And there's no point going in the garden. The vegetable garden is shocking this year. My beans and squash are way behind. My only good harvest this season may be tomatoes and cucumbers from the greenhouse and fruit from the orchard. Only the weeds are flourishing and it's too wet to walk on the soil and sort them out. It happens like that some years.
Molly likes having office days too -
She "doesn't do rain".
We just finished taking off this morning's hatch of partridge and pheasants. My job (and it's my favourite!) is helping stragglers out of their shells. Here's a short video showing a partridge needing a little help -
I'm only doing it one-handed because I have to hold the camera
In an average hatch, we probably help out about 100 live pheasant and partridge chicks. About half of those survive, so over 12 hatches that's about 600 extra live chicks. Partridge chicks, though smaller, are tougher than pheasant chicks and more of them get up on their feet.
Not a lot of hatcheries do this. Some even feel that it's pointless to rear anything but the strongest chicks. We have to pull out and box all the chicks at a fixed time, so some of the chicks, although strong, are just late.
Mike usually gives these chicks, which we call "wets", to youngsters who like to raise a few for themselves or to young keepers starting out who can do with an extra few free chicks (each chick costs about 70p to buy normally).
When I help the late chicks out of the shell, I try and leave a bit of eggshell on the bottom. This encourages the chick to kick off the shell and help strengthen its legs and straighten out its body after being curled up inside the egg -
The wets go back in the warm hatchers for a few hours together to dry off and gather their strength while we clean down, disinfect and prepare the other chicks for shipment. It gives the wets a bit of extra time to recover.
Other babies this week include two healthy ewe lambs from Friendly ewe -
This one's for your Janice!
Friendly ewe has mastitis in one side, so she's short of milk to feed twins. I bottle feed the lambs a couple times a day to top them up, but they stay with mum for everything else.
I looked back in my breeding records and see that I noted both ewe 0007 and Friendly ewe had mastitis previously, hence they've both lost one teat (the teat is hard and won't produce milk again). I gave them a free pass from ice camp because 0007's fleece is excellent and Friendly ewe is, well, friendly. Still, they both gave me 3 new ewe lambs in total so it's worth a bit of bottle feeding on my part.

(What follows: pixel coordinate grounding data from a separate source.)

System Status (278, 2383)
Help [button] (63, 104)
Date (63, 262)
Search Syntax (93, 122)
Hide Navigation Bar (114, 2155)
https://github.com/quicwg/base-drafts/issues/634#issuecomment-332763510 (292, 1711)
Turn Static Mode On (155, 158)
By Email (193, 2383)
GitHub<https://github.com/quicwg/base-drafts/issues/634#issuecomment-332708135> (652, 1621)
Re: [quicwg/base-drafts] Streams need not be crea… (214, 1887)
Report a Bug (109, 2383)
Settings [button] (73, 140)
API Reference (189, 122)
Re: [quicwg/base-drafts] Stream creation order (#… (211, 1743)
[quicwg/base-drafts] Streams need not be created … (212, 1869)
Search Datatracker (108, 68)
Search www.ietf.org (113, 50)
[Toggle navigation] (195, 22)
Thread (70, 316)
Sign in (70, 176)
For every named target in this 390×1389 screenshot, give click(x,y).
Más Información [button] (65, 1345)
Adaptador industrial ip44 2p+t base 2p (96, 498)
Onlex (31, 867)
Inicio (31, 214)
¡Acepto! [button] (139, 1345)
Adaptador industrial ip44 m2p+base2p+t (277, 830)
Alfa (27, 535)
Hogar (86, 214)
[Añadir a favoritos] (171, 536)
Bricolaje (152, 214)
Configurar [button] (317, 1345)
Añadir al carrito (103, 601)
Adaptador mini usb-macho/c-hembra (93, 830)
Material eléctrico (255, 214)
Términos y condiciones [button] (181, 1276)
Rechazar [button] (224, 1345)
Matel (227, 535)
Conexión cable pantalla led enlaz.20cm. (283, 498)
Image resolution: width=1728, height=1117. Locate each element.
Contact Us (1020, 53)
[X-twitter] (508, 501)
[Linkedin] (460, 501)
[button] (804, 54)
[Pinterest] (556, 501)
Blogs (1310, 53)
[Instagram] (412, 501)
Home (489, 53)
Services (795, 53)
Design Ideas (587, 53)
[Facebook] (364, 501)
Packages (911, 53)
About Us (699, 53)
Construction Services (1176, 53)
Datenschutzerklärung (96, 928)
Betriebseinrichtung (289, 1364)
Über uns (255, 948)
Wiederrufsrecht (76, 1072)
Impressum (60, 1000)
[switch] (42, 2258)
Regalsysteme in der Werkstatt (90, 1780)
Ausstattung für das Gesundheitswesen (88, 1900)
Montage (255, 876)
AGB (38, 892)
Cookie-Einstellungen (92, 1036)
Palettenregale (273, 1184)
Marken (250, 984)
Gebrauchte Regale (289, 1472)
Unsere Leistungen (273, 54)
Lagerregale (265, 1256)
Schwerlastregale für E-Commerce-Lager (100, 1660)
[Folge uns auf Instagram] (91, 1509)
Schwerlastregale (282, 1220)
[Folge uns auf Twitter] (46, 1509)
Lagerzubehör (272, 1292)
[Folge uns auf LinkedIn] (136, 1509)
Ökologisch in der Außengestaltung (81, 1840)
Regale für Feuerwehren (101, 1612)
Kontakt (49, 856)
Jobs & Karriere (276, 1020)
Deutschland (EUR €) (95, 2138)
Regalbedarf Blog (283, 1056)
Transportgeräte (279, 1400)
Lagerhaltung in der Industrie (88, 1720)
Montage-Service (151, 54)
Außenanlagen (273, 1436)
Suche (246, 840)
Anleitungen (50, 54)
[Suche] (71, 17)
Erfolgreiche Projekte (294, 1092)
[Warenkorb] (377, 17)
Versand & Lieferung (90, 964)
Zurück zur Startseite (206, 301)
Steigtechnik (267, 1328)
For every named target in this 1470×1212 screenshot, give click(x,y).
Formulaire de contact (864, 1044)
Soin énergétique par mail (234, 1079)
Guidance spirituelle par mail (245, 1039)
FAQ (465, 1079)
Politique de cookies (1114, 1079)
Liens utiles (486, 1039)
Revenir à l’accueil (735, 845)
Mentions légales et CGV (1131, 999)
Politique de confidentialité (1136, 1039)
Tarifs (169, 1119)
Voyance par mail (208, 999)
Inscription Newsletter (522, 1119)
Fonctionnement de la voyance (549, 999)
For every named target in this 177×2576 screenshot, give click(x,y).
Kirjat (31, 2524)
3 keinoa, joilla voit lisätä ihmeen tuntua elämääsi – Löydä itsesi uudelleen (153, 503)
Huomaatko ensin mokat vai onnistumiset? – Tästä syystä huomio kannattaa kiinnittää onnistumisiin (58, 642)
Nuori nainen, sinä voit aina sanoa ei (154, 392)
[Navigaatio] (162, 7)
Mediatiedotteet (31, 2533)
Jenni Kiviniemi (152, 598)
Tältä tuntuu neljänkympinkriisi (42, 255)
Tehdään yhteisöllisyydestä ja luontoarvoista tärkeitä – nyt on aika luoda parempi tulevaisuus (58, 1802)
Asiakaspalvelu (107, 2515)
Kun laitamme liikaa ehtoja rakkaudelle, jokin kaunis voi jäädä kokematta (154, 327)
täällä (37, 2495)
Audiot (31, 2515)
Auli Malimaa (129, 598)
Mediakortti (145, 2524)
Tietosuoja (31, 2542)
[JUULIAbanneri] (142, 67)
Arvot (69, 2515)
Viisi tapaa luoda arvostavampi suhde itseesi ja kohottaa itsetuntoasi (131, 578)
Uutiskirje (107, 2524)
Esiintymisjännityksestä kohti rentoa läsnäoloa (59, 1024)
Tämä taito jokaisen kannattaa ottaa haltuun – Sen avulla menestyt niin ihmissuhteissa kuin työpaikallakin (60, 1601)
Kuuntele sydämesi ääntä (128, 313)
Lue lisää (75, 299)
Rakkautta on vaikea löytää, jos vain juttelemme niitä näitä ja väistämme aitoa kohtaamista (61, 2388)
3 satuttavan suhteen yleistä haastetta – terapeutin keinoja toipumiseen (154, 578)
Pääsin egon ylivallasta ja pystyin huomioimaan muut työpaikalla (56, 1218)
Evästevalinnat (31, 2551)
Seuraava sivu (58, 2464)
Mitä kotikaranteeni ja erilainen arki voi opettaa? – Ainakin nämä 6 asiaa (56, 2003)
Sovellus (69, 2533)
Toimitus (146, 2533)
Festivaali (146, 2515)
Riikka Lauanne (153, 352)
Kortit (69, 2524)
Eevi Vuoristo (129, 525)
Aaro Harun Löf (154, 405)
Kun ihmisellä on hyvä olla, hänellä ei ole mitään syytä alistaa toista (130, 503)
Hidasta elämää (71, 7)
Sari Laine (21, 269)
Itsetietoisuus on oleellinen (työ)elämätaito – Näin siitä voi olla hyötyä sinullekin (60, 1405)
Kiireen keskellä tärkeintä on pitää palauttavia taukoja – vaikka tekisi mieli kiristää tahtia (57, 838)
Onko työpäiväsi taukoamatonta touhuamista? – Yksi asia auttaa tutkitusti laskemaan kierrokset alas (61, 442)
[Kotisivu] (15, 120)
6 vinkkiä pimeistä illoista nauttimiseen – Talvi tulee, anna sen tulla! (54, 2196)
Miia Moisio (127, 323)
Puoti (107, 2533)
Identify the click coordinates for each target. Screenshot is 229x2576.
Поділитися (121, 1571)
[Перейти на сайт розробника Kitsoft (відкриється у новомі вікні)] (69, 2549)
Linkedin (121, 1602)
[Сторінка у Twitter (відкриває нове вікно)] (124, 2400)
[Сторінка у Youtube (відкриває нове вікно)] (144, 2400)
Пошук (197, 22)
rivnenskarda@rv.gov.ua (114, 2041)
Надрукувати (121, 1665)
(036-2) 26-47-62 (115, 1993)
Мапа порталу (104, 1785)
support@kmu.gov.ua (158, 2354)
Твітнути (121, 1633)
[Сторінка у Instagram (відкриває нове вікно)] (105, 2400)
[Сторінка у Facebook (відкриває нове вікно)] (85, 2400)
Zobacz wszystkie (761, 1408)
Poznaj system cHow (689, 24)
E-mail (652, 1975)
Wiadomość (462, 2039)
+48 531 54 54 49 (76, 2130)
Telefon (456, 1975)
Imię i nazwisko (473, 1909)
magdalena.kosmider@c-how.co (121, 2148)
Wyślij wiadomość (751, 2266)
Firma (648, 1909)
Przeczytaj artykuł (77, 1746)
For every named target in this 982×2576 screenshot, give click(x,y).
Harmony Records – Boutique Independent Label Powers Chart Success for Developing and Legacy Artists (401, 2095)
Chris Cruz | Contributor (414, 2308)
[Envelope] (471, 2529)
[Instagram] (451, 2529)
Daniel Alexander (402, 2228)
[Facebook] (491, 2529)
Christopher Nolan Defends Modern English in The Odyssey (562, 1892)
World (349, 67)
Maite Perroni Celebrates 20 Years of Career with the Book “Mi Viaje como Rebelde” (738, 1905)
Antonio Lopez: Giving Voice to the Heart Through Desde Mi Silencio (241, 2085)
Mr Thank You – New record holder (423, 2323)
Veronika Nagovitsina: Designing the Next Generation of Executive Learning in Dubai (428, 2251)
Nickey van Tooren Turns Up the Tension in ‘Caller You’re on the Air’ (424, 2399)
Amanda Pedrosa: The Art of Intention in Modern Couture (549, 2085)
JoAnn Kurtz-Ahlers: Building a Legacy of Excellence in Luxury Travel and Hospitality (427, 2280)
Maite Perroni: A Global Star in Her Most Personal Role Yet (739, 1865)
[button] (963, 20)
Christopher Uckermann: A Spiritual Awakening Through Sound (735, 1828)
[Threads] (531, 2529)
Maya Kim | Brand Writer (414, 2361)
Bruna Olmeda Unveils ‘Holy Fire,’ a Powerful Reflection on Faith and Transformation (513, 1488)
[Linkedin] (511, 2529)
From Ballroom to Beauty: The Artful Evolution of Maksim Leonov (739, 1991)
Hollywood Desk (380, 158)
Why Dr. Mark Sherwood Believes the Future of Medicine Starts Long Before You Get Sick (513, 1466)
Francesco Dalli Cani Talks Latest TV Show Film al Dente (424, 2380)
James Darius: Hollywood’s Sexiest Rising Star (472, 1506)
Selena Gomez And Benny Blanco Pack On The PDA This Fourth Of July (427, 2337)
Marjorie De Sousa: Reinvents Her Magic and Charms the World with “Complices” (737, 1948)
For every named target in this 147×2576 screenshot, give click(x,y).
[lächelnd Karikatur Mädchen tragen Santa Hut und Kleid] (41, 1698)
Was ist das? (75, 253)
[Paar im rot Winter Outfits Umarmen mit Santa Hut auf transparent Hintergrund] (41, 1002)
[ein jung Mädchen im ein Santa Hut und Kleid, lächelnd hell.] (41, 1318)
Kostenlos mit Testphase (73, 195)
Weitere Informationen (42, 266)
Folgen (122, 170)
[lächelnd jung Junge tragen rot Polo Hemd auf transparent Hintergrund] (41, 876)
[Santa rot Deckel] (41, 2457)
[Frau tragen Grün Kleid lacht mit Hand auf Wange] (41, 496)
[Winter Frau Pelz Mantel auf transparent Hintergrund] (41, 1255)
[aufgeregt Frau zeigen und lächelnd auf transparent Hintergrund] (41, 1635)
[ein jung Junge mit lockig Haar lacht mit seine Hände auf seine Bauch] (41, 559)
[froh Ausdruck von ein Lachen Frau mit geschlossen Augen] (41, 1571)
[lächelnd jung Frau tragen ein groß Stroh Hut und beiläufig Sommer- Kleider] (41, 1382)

Ewe 0042 is still left to lamb. I turfed her out in the field a few weeks ago but it looks like she's getting ready to lamb. Finally. I'll bring her back in to the barn and hopefully by the end of the week I will be done with lambs. I will not lamb this late again, if I can help it.
The other reason for having an office day is organise my paperwork for my accountant. Yes, I have hired a farm accountant now, which is a good sign of progress.
I'm also meeting with the Agricultural Mortgage Corporation tomorrow, to see if I can get a loan in principle against Milkweed & Teasel, our farmland in Dorset. We have found a farmhouse and 11 acres locally that we're going to make an offer on when it goes to auction in July. We may be quickly outbid which is fine, but Mike and I are now concentrating on selling our land in Dorset and buying a farmhouse with land as our final home, here in Wales. The search may take a year or two, which is also fine.
Of course, I will keep you posted. Until then I will keep expanding our small farming operation here. And paying taxes I hope!